TO BE DONE » Please output the data from the line containing "Click the Copyright" through the line containing "click(23, 675)" verbatim, including both of those lines. Leave the pictures out of your answer.

===== SUPPLIED ENTRIES =====

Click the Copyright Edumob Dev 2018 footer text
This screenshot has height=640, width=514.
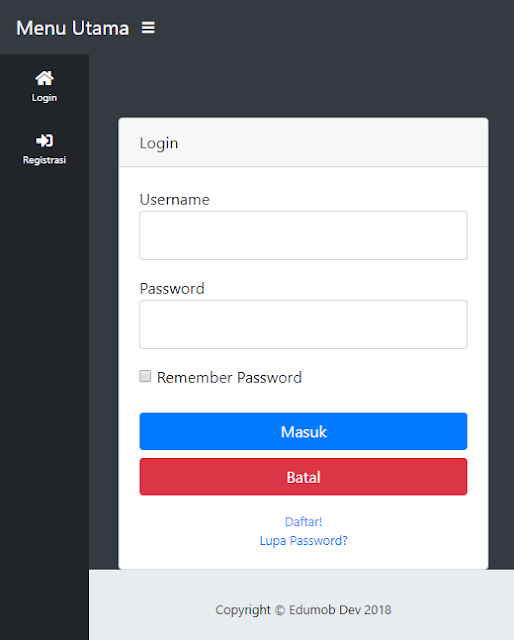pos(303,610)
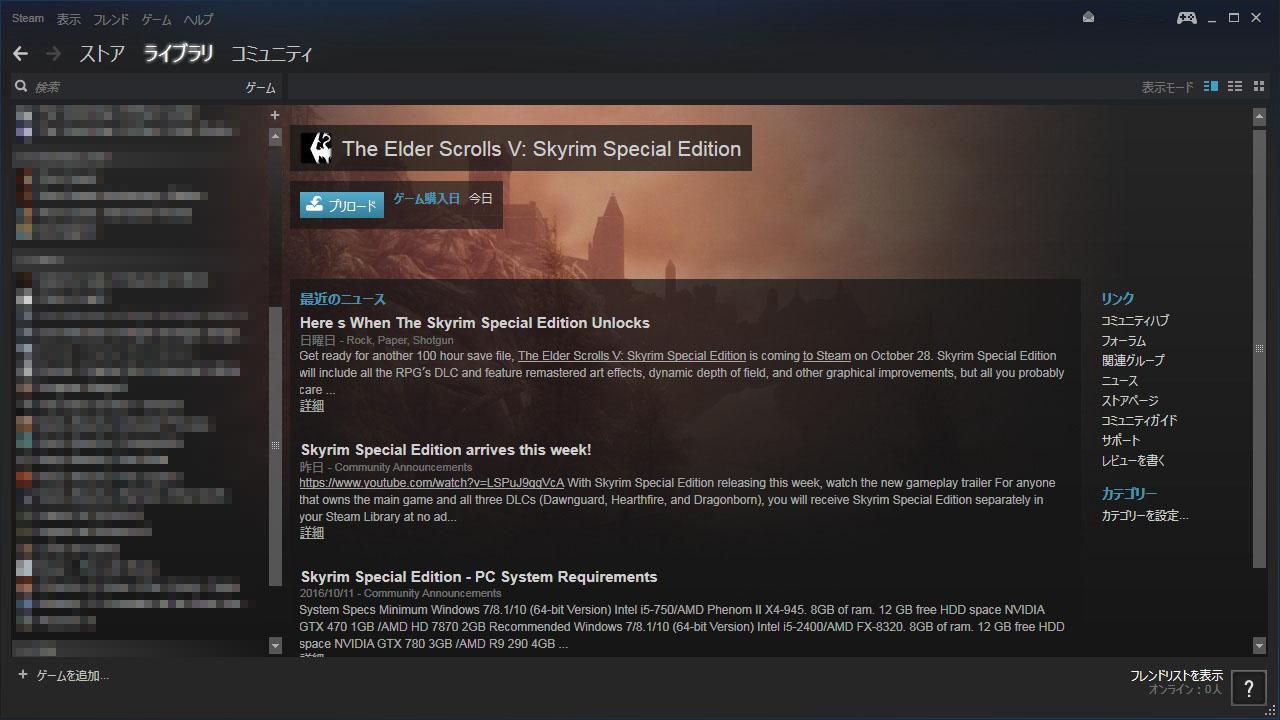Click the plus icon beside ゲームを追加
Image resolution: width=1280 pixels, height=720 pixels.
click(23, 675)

=====
===== SUPPLIED ENTRIES =====

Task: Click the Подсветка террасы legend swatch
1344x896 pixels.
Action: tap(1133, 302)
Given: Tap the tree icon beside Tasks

=====

FINAL RESULT »
Click the Copyright Edumob Dev 2018 footer text
This screenshot has height=640, width=514.
pos(303,610)
Click the plus icon beside ゲームを追加
Image resolution: width=1280 pixels, height=720 pixels.
click(23, 675)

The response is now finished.